### GIVEN INFORMATION
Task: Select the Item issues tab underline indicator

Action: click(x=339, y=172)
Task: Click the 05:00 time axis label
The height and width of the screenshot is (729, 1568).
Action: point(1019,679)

==

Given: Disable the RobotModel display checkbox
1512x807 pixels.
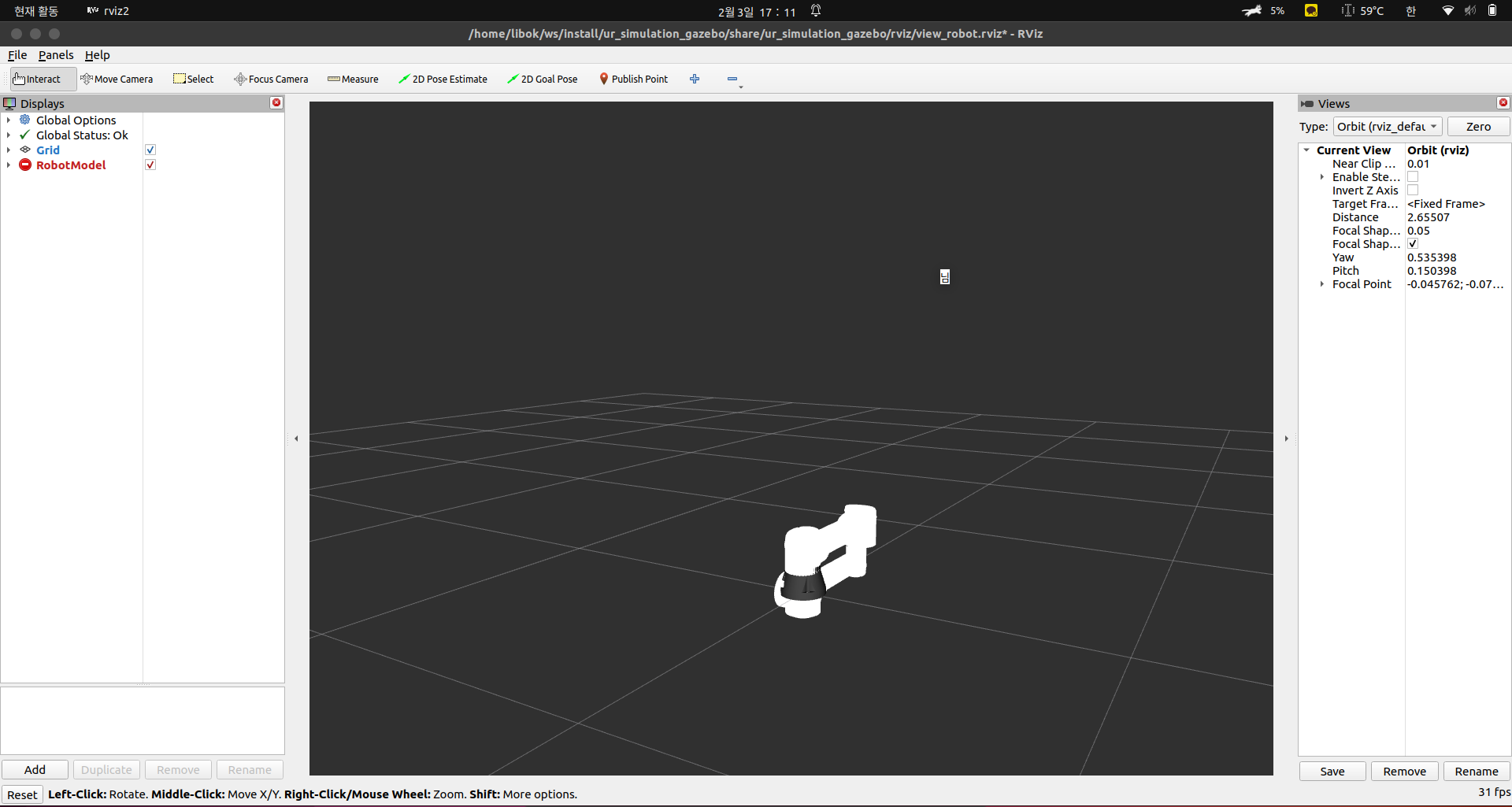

### AIM OF THE TASK
Extract from the records above the lines from the one containing "Given: Disable the" to the one containing "1512x807 pixels.", both lines included, exactly as they appear and with nothing else.

### ANSWER BELOW
Given: Disable the RobotModel display checkbox
1512x807 pixels.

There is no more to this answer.